Young was heard screaming in agony before heading into the tent, and the entire college football world, from Tuscaloosa to Tacoma, held its collective breath and maybe did a little screaming itself. And though Young returned to the sidelines for the 2nd half, with his jersey on and his helmet in his hand, everything seemed up in the air on an afternoon when most everything else was going right for the Tide.

There was the freshman Prentice giving the Tide early life on the road with that touchdown catch.

There was fellow freshman wide receiver Isaiah Bond’s electrifying emergence in that dominant 1st half, when he had 2 catches for 76 yards.

There was Kool-Aid McKinstry’s latest electrifying punt return, 45-yarder that set up Bama’s 3rd touchdown that made it 21-0 midway through the 2nd quarter.

And there was a ferocious defense that gave up 65 measly yards on Arkansas’ first 6 drives before allowing a score with 21 seconds left in the half.

Alabama had a 28-7 lead at halftime, and yet there was a black cloud over the Crimson Tide without their being so much as a single cloud in the sky in Fayetteville. The uncertainty over Young’s future status this season was the nightmare that nobody wanted to deal with on Saturday or any day, but the Tide ignored their recent road struggles and played with a laser focus and dominance in those white jerseys that had been missing.

And in the end, incredibly, Young became a cheerleader on the sidelines, roaring time and again for his backup, Jalen Milroe, who made the game-turning and possibly season-saving play with his feet after Arkansas had clawed back in the 3rd quarter to within 28-23. On a 3rd-and-15 at the Tide 20, with Razorback Stadium roaring and a historical comeback from down 28-0 becoming a distinct possibility, Milroe improvised, took off and went 77 yards to the Arkansas 3 to quiet the crowd and give Alabama life with everything slipping away.

Jase McClellan scored a few plays later on a 3-yard TD run to make it 35-23, and the Tide had stemmed the tide on a day when adversity could’ve gotten the best of them. They had weathered the injury to Young and the Hogs’ 3rd-quarter onslaught that included an onside kick that led to a field goal that made it 28-17 followed by a botched punt by Alabama that set Arkansas up at the Tide 3-yard line. Raheim Sanders scored 1 play later to make it 28-23 and, suddenly, with 1 full quarter left, the game was teetering.
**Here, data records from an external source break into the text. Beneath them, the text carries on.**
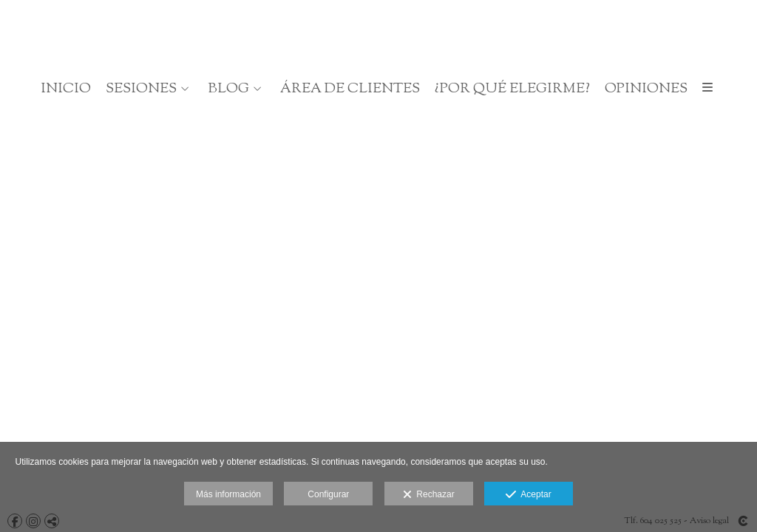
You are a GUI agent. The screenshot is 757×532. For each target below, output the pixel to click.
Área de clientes (350, 89)
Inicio (66, 89)
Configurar (328, 494)
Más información (228, 494)
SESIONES (141, 89)
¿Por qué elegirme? (512, 89)
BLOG (228, 89)
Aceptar (528, 495)
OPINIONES (646, 89)
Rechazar (429, 495)
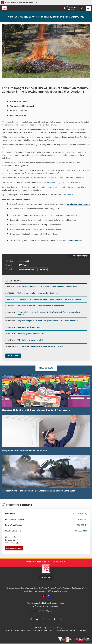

But then Milroe, the man forced into action when the Heisman Trophy winner went down, dug Bama out, and the Tide defense was revitalized again. They forced a quick punt, and 1 play later Bama was back in the end zone when Jahmyr Gibbs tore through the Hogs defense for a 72-yard TD run that suddenly gave Bama a 42-23 bulge. After the defense again held strong and forced a Hogs field goal after a 13-play drive, Gibbs went back to work again, ripping off a 76-yard touchdown run that made it 49-26 and sent some of that sea of red to the exits.

On 3 straight electrifying possessions in the 4th quarter, with Young helplessly standing on the sidelines and with a 28-0 lead coming undone in hostile territory, the Tide answered the bell with a show of incredible resilience. Gibbs finished with 206 yards rushing, highlighted by the 2 long TD runs, and Milroe had saved the day with his legs and with his poise.

Tide head coach Nick Saban, who probably gained some gray hairs while improving to 16-0 against Arkansas during his reign in Tuscaloosa, challenged his team this week to come out in a massive road environment and dominate, like his teams had done forever before the road struggles hit last year and continued into this season with that 20-19 nail-biter last month at Texas. His players heard Saban’s call loud and clear, and they went to work, seemingly from the start.

After Young’s interception on the 1st possession of the game on a bad throw at the Arkansas 1-yard line, the Tide tore up the Hogs every which way, in every phase of the game. The 1st half was everything Alabama could’ve asked for, including Milroe coming in for the injured Young and keeping the train on the tracks amid the anguish.

Milroe took it himself on a 3-yard TD run on the Tide’s first possession after Young exited, a score set up by McKinstry’s punt return to the Hogs’ 17-yard line. After the smothering Tide defense forced a 3-and-out, Milroe went back to work, leading a 10-play, 59-yard drive that featured the versatility of Gibbs and ended with a 22-yard scoring pass to sophomore JoJo Earle, who was making his 2022 debut after suffering a foot injury in preseason camp.

It was 28-0 at the time. But an afternoon of adversity was just getting started.

In the end, Milroe made emotionally exhausted Tide fans scream again — for joy, this time.